Consider a decreasing sequence $(x_n)$ in $\Bbb{R}_0$. There are an infinite amount of $n \in \Bbb{N}_0$ for which $1/n < x_n$. Prove the series $\sum x_n$ diverges.
On one hand, I considered proving the sequence $(x_n)$ does not converge to $0$. However, unless I'm mistaken, this is not necessarily true. My next attempt was trying to show the series is not Cauchy. In other words:
Find an $\epsilon > 0$ such that for every $n_0 \in \Bbb{N}_0$ an $m,n > n_0$ exists for which $\epsilon \le |\sum_{m}^{n} x_k|$.
I figured I'd try to pick one of those $x_n > 1/n$, and a certain $N$ amount of preceding elements to reach the conclusion that $\epsilon \le \frac{N}{n} \le |\sum_{m}^{n} x_k|$. However at this point, I'm completely lost on how to prove these numbers $N$ and $n$ exist. Am I headed in the right direction? And if so, how do I finish the proof? Thanks in advance!

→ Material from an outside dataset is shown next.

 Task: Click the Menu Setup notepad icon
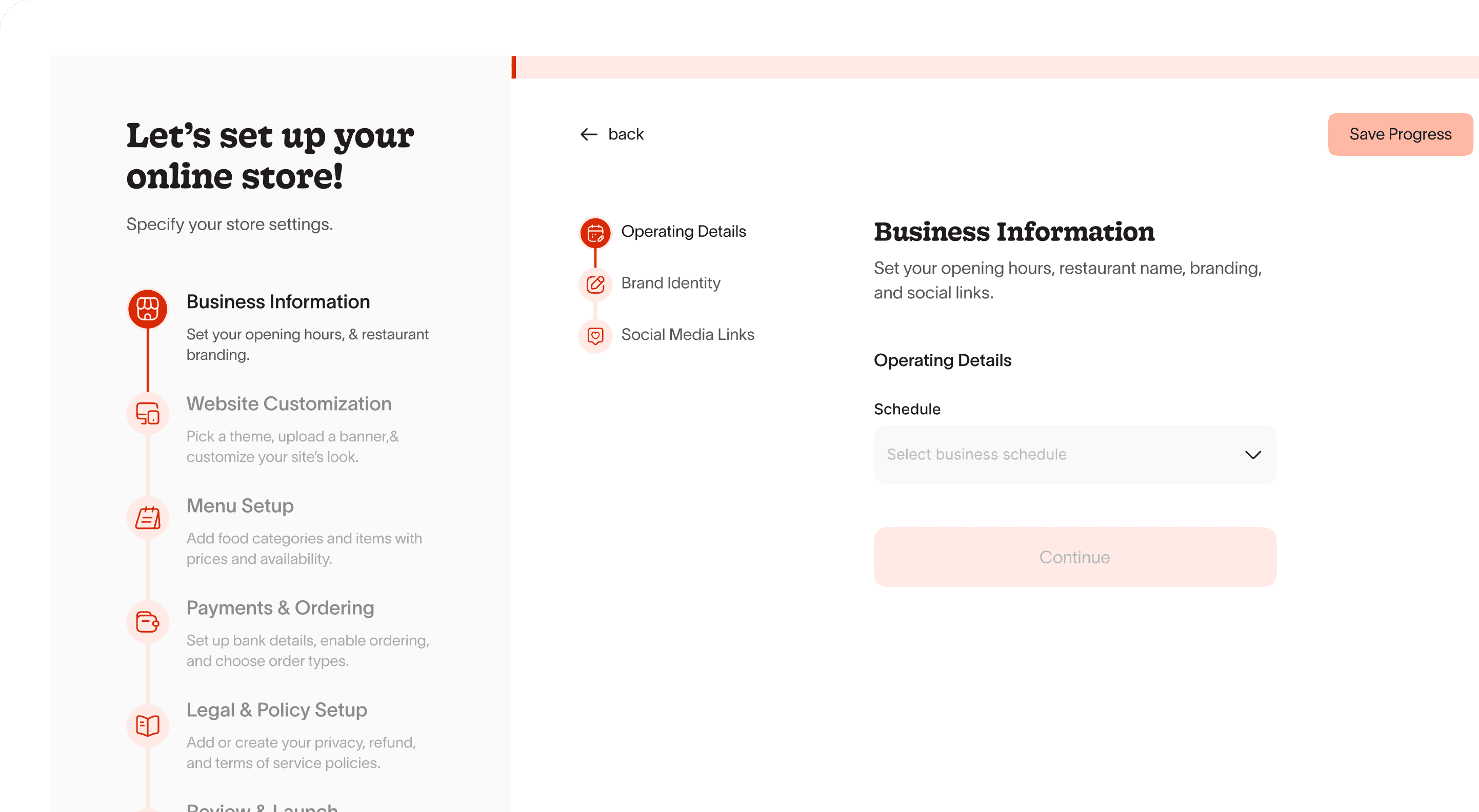(148, 518)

Yes, you're heading very much in the right direction. The point to finish it is to fix the lower limit of the sum (arbitrarily), and then use that there are arbitrarily large $n$ with $x_n > 1/n$. So if, for an arbitrary $m$ we choose an $n > 2m$ with $x_n > 1/n$, we find
$$\sum_{k = m+1}^n x_k \geqslant (n-m)x_n > \frac{n-m}{n} = 1 - \frac{m}{n} > \frac{1}{2}.$$